Collected data entries
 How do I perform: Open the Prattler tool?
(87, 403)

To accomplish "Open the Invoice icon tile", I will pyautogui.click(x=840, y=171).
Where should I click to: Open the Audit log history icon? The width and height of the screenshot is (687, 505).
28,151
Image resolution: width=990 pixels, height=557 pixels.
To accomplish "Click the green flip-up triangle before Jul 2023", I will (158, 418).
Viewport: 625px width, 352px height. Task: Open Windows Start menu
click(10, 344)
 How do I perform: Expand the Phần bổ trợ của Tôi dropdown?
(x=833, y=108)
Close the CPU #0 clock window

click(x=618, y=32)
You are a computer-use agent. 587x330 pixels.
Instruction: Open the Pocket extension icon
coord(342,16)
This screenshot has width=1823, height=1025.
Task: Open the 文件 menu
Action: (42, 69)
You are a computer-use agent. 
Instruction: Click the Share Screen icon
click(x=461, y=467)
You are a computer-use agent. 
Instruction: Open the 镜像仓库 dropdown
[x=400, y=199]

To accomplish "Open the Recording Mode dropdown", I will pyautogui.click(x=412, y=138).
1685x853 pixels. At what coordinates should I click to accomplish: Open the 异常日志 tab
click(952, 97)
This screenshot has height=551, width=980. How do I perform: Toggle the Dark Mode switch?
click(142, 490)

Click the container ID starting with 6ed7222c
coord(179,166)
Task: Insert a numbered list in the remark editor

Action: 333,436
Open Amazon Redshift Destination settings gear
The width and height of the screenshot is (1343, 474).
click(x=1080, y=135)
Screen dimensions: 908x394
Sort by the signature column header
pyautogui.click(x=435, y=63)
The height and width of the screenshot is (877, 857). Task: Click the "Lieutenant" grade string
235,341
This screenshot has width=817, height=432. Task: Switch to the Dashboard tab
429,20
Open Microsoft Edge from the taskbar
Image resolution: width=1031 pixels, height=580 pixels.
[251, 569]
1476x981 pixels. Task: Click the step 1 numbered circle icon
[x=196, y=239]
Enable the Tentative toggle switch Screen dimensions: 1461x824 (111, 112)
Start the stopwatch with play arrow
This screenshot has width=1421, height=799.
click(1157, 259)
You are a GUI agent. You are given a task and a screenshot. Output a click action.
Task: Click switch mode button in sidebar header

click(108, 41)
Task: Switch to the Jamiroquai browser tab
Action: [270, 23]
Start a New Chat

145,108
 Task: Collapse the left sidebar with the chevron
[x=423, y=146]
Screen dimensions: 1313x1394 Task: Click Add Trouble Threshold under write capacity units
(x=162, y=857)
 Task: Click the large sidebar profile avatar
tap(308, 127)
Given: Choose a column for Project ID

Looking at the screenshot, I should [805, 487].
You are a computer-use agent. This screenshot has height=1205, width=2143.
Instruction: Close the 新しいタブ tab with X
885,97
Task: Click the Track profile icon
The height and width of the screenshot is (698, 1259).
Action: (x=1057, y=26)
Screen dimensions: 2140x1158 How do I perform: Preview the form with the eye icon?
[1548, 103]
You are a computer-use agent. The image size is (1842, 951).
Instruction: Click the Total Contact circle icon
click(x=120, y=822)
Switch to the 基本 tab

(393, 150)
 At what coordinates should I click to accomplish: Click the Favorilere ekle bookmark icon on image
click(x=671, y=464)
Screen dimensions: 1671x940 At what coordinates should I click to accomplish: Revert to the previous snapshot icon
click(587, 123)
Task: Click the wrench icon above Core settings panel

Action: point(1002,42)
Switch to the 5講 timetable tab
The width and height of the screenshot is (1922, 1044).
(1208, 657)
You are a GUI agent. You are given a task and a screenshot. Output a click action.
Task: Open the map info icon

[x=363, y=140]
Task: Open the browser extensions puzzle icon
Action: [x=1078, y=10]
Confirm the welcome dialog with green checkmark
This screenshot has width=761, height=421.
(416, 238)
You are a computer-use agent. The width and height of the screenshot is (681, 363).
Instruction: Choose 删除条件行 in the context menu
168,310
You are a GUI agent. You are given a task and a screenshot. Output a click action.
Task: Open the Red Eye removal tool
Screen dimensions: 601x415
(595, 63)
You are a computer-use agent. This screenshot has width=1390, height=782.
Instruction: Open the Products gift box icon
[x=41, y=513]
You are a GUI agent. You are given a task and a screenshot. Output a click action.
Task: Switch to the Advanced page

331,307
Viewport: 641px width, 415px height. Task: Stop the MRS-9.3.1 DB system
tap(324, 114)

Work item
All of the records above need to be copied exactly.

The completed task
 How do I perform: Open the Prattler tool?
(87, 403)

To accomplish "Open the Invoice icon tile", I will pyautogui.click(x=840, y=171).
Where should I click to: Open the Audit log history icon? The width and height of the screenshot is (687, 505).
28,151
Image resolution: width=990 pixels, height=557 pixels.
To accomplish "Click the green flip-up triangle before Jul 2023", I will (158, 418).
Viewport: 625px width, 352px height. Task: Open Windows Start menu
click(10, 344)
 How do I perform: Expand the Phần bổ trợ của Tôi dropdown?
(x=833, y=108)
Close the CPU #0 clock window

click(x=618, y=32)
You are a computer-use agent. 587x330 pixels.
Instruction: Open the Pocket extension icon
coord(342,16)
This screenshot has width=1823, height=1025.
Task: Open the 文件 menu
Action: (42, 69)
You are a computer-use agent. 
Instruction: Click the Share Screen icon
click(x=461, y=467)
You are a computer-use agent. 
Instruction: Open the 镜像仓库 dropdown
[x=400, y=199]

To accomplish "Open the Recording Mode dropdown", I will pyautogui.click(x=412, y=138).
1685x853 pixels. At what coordinates should I click to accomplish: Open the 异常日志 tab
click(952, 97)
This screenshot has height=551, width=980. How do I perform: Toggle the Dark Mode switch?
click(142, 490)

Click the container ID starting with 6ed7222c
coord(179,166)
Task: Insert a numbered list in the remark editor

Action: 333,436
Open Amazon Redshift Destination settings gear
The width and height of the screenshot is (1343, 474).
click(x=1080, y=135)
Screen dimensions: 908x394
Sort by the signature column header
pyautogui.click(x=435, y=63)
The height and width of the screenshot is (877, 857). Task: Click the "Lieutenant" grade string
235,341
This screenshot has width=817, height=432. Task: Switch to the Dashboard tab
429,20
Open Microsoft Edge from the taskbar
Image resolution: width=1031 pixels, height=580 pixels.
[251, 569]
1476x981 pixels. Task: Click the step 1 numbered circle icon
[x=196, y=239]
Enable the Tentative toggle switch Screen dimensions: 1461x824 (111, 112)
Start the stopwatch with play arrow
This screenshot has width=1421, height=799.
click(1157, 259)
You are a GUI agent. You are given a task and a screenshot. Output a click action.
Task: Click switch mode button in sidebar header

click(108, 41)
Task: Switch to the Jamiroquai browser tab
Action: [270, 23]
Start a New Chat

145,108
 Task: Collapse the left sidebar with the chevron
[x=423, y=146]
Screen dimensions: 1313x1394 Task: Click Add Trouble Threshold under write capacity units
(x=162, y=857)
 Task: Click the large sidebar profile avatar
tap(308, 127)
Given: Choose a column for Project ID

Looking at the screenshot, I should [805, 487].
You are a computer-use agent. This screenshot has height=1205, width=2143.
Instruction: Close the 新しいタブ tab with X
885,97
Task: Click the Track profile icon
The height and width of the screenshot is (698, 1259).
Action: (x=1057, y=26)
Screen dimensions: 2140x1158 How do I perform: Preview the form with the eye icon?
[1548, 103]
You are a computer-use agent. The image size is (1842, 951).
Instruction: Click the Total Contact circle icon
click(x=120, y=822)
Switch to the 基本 tab

(393, 150)
 At what coordinates should I click to accomplish: Click the Favorilere ekle bookmark icon on image
click(x=671, y=464)
Screen dimensions: 1671x940 At what coordinates should I click to accomplish: Revert to the previous snapshot icon
click(587, 123)
Task: Click the wrench icon above Core settings panel

Action: point(1002,42)
Switch to the 5講 timetable tab
The width and height of the screenshot is (1922, 1044).
(1208, 657)
You are a GUI agent. You are given a task and a screenshot. Output a click action.
Task: Open the map info icon

[x=363, y=140]
Task: Open the browser extensions puzzle icon
Action: [x=1078, y=10]
Confirm the welcome dialog with green checkmark
This screenshot has width=761, height=421.
(416, 238)
You are a computer-use agent. The width and height of the screenshot is (681, 363).
Instruction: Choose 删除条件行 in the context menu
168,310
You are a GUI agent. You are given a task and a screenshot. Output a click action.
Task: Open the Red Eye removal tool
Screen dimensions: 601x415
(595, 63)
You are a computer-use agent. This screenshot has width=1390, height=782.
Instruction: Open the Products gift box icon
[x=41, y=513]
You are a GUI agent. You are given a task and a screenshot. Output a click action.
Task: Switch to the Advanced page

331,307
Viewport: 641px width, 415px height. Task: Stop the MRS-9.3.1 DB system
tap(324, 114)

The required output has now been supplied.